INFLUENCE OF LAYERED CONDUCTIVE COATINGS ON ELECTROCHEMICAL CHARACTERISTICS OF NaFe(SO4)2 CATHODE MATERIAL

Abstract

Abstract: Introduction. Rising production and consumption, and the high cost of lithium salts
increased the price of lithium-ion batteries. Sodium-ion batteries are a promising replacement as safer and
cheaper. However, the cathode materials for these batteries have low conductivity, which critically
reduces their capacity. Modification with conductive additives is one way to solve this problem. Since a
large electronic contact area of the active material with the conductive coating is required, the main
candidates for such additives are materials with a layered structure. The purpose. To study the influence of
layered conductive additives on the performance and kinetic parameters of eldfellite-structured cathode
material. Methodology. By cyclic voltammetry and galvanostatic methods, it is found that as the 2D
material additive concentration increases, the active material’s performance characteristics initially
increase and then decrease, which is related to the sodium ions diffusion rate through the coating layer.
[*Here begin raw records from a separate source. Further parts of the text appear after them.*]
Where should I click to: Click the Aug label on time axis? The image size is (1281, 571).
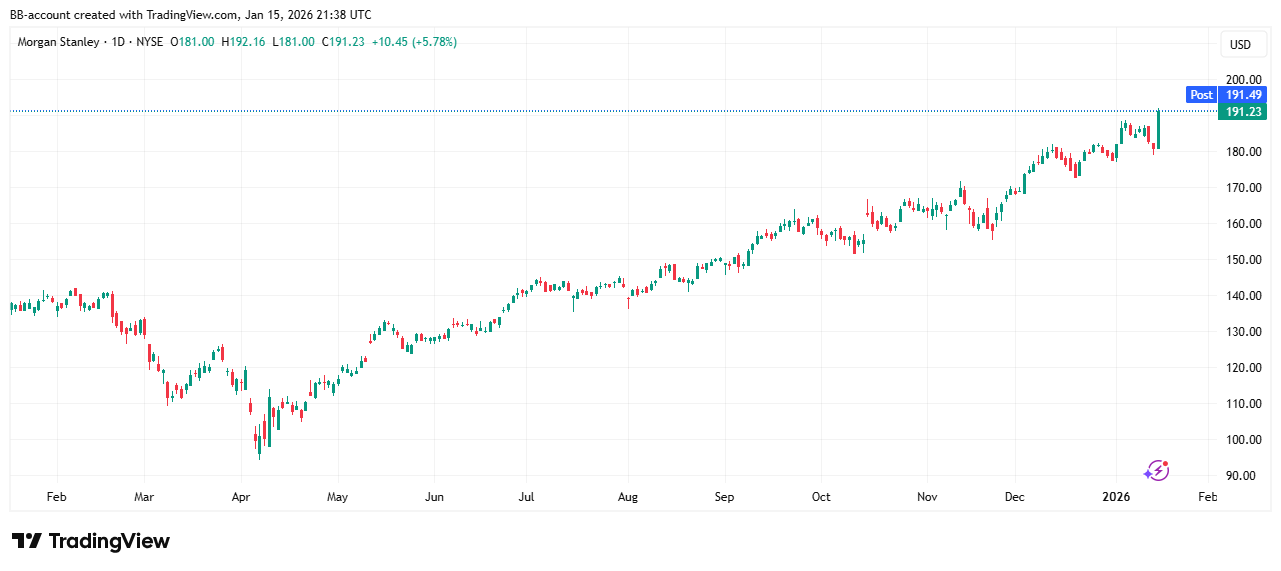point(628,497)
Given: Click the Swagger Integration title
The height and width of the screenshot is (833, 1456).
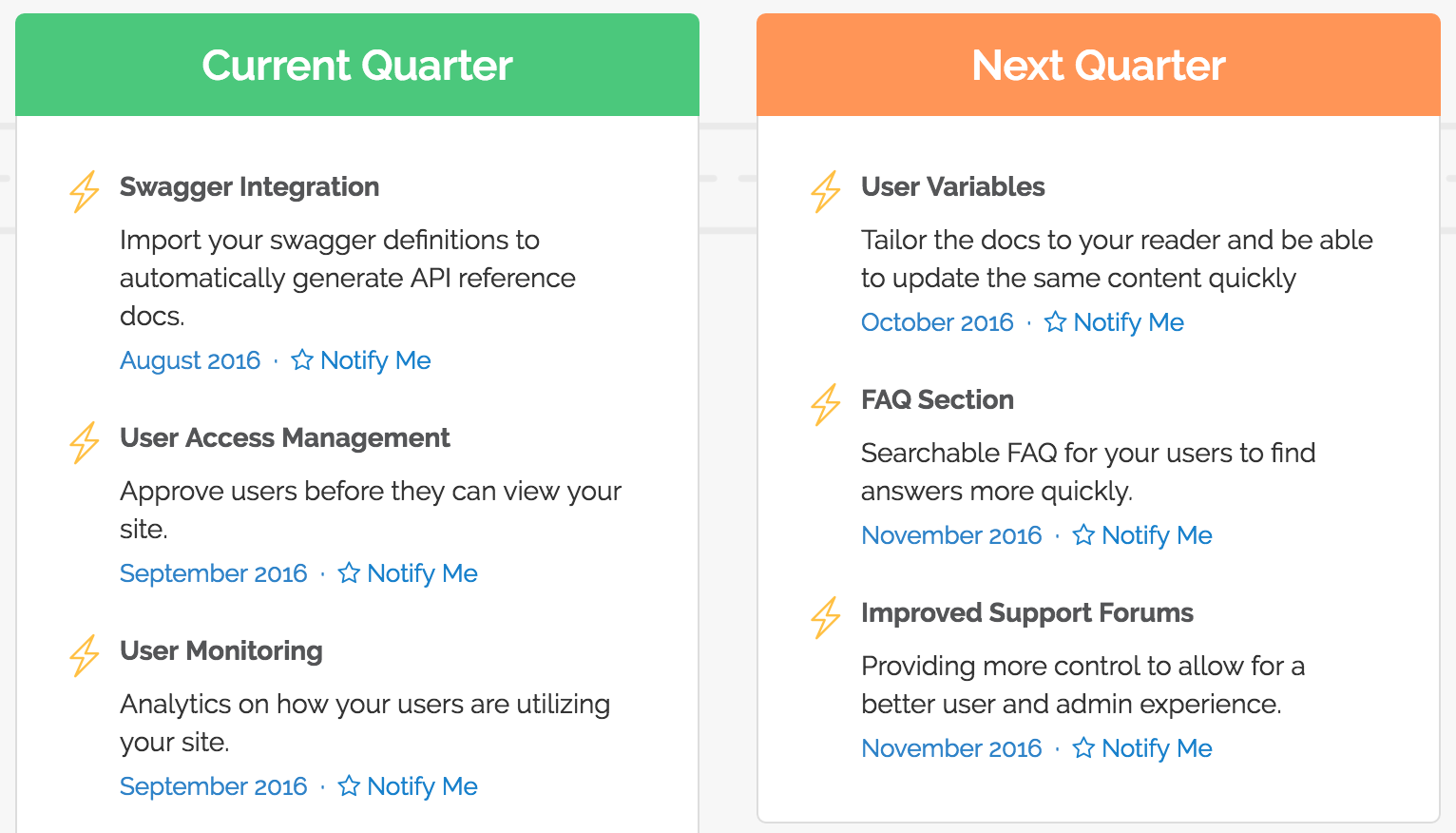Looking at the screenshot, I should click(250, 187).
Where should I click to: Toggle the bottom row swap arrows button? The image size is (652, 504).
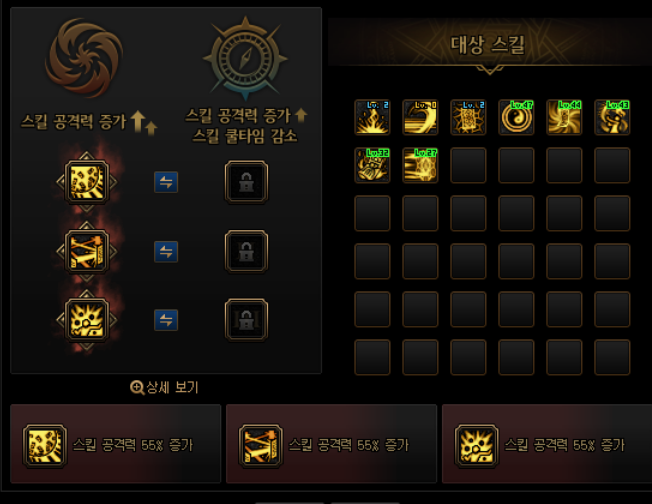click(x=166, y=320)
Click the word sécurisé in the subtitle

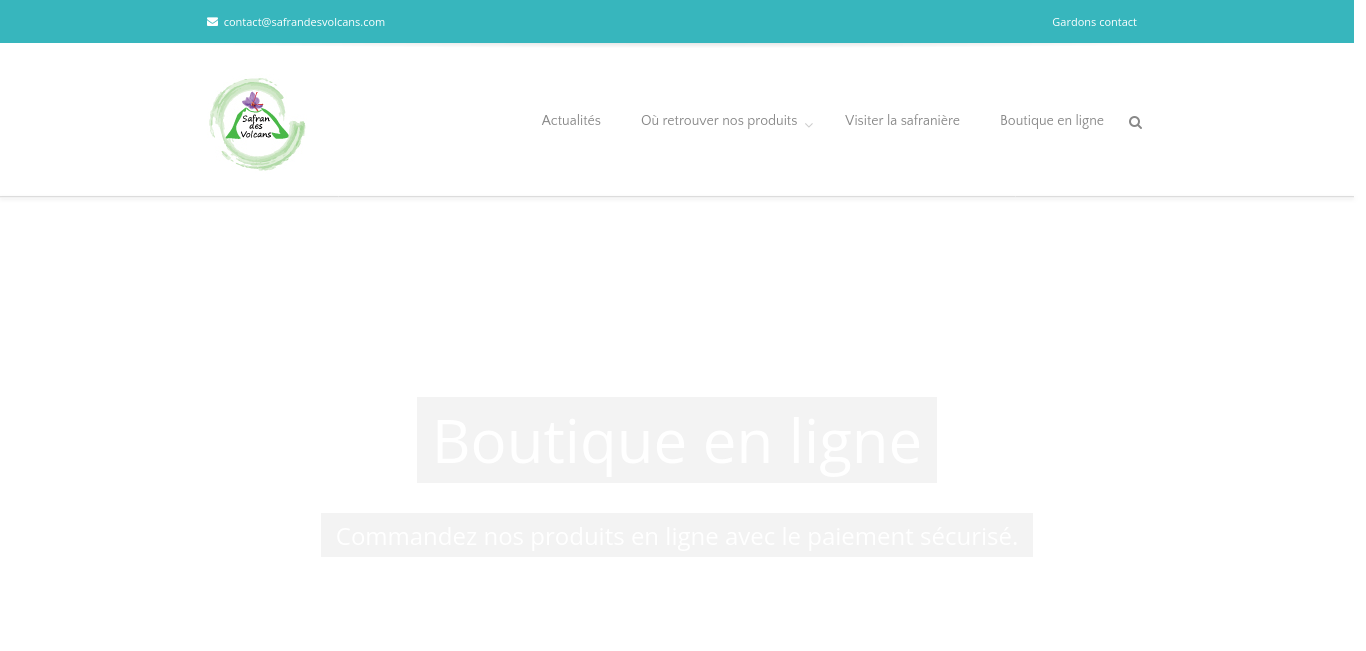tap(968, 536)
Results and discussion. As a result of the modification effect evaluation of NaFe(SO4)2 cathode material
with eldfellite structure by layered conductive coatings: graphite, molybdenum disulfide and MXene
(Ti3C2Tx), it was determined that for each material there is a certain optimal concentration at which peak
currents, capacitance and diffusion coefficient are maximized and resistance is minimized. The optimum
additive quantities are 0.5% for MoS2 and MXene, and 0.2% for graphite. Conclusion. The influence of
the concentration of 2D conductive coatings on the electrochemical properties of NaFe(SO4)2 intercalation
material is shown.